**Written exercise**
Please turn the listing below into a Markdown table with two columns, Row and Line, and leave out any blank lines. Number each line of the listing in Row and put its text in Line.

[Records from a data source]
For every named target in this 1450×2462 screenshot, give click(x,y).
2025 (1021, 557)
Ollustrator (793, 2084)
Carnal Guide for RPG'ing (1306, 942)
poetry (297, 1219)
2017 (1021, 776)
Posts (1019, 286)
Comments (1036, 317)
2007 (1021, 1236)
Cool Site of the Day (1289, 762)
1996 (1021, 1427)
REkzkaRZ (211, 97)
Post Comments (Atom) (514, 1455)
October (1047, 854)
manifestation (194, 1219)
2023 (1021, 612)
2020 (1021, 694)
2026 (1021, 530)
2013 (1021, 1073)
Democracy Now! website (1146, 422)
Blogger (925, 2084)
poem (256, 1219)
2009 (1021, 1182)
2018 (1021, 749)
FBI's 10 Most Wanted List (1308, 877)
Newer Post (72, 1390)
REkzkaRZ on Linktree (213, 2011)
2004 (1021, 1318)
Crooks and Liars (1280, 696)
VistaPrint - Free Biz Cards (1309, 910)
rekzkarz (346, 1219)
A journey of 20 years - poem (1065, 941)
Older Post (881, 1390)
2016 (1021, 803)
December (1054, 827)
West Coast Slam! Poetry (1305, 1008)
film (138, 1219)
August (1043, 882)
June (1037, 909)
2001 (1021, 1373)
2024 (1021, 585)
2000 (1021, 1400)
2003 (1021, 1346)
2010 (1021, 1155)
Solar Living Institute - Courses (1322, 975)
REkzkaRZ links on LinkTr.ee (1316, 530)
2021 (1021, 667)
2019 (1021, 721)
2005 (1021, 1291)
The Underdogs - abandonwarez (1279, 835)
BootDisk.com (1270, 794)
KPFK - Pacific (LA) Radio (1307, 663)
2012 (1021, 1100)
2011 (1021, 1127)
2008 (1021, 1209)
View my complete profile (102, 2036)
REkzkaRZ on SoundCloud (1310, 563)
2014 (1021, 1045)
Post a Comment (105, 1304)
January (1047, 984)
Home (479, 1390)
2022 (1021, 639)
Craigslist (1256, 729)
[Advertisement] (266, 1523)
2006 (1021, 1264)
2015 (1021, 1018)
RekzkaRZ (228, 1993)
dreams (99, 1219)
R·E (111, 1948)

**Reply**
| Row | Line |
|---|---|
| 1 | For every named target in this 1450×2462 screenshot, give click(x,y). |
| 2 | 2025 (1021, 557) |
| 3 | Ollustrator (793, 2084) |
| 4 | Carnal Guide for RPG'ing (1306, 942) |
| 5 | poetry (297, 1219) |
| 6 | 2017 (1021, 776) |
| 7 | Posts (1019, 286) |
| 8 | Comments (1036, 317) |
| 9 | 2007 (1021, 1236) |
| 10 | Cool Site of the Day (1289, 762) |
| 11 | 1996 (1021, 1427) |
| 12 | REkzkaRZ (211, 97) |
| 13 | Post Comments (Atom) (514, 1455) |
| 14 | October (1047, 854) |
| 15 | manifestation (194, 1219) |
| 16 | 2023 (1021, 612) |
| 17 | 2020 (1021, 694) |
| 18 | 2026 (1021, 530) |
| 19 | 2013 (1021, 1073) |
| 20 | Democracy Now! website (1146, 422) |
| 21 | Blogger (925, 2084) |
| 22 | poem (256, 1219) |
| 23 | 2009 (1021, 1182) |
| 24 | 2018 (1021, 749) |
| 25 | FBI's 10 Most Wanted List (1308, 877) |
| 26 | Newer Post (72, 1390) |
| 27 | REkzkaRZ on Linktree (213, 2011) |
| 28 | 2004 (1021, 1318) |
| 29 | Crooks and Liars (1280, 696) |
| 30 | VistaPrint - Free Biz Cards (1309, 910) |
| 31 | rekzkarz (346, 1219) |
| 32 | A journey of 20 years - poem (1065, 941) |
| 33 | Older Post (881, 1390) |
| 34 | 2016 (1021, 803) |
| 35 | December (1054, 827) |
| 36 | West Coast Slam! Poetry (1305, 1008) |
| 37 | film (138, 1219) |
| 38 | August (1043, 882) |
| 39 | June (1037, 909) |
| 40 | 2001 (1021, 1373) |
| 41 | 2024 (1021, 585) |
| 42 | 2000 (1021, 1400) |
| 43 | 2003 (1021, 1346) |
| 44 | 2010 (1021, 1155) |
| 45 | Solar Living Institute - Courses (1322, 975) |
| 46 | REkzkaRZ links on LinkTr.ee (1316, 530) |
| 47 | 2021 (1021, 667) |
| 48 | 2019 (1021, 721) |
| 49 | 2005 (1021, 1291) |
| 50 | The Underdogs - abandonwarez (1279, 835) |
| 51 | BootDisk.com (1270, 794) |
| 52 | KPFK - Pacific (LA) Radio (1307, 663) |
| 53 | 2012 (1021, 1100) |
| 54 | 2011 (1021, 1127) |
| 55 | 2008 (1021, 1209) |
| 56 | View my complete profile (102, 2036) |
| 57 | REkzkaRZ on SoundCloud (1310, 563) |
| 58 | 2014 (1021, 1045) |
| 59 | Post a Comment (105, 1304) |
| 60 | January (1047, 984) |
| 61 | Home (479, 1390) |
| 62 | 2022 (1021, 639) |
| 63 | Craigslist (1256, 729) |
| 64 | [Advertisement] (266, 1523) |
| 65 | 2006 (1021, 1264) |
| 66 | 2015 (1021, 1018) |
| 67 | RekzkaRZ (228, 1993) |
| 68 | dreams (99, 1219) |
| 69 | R·E (111, 1948) |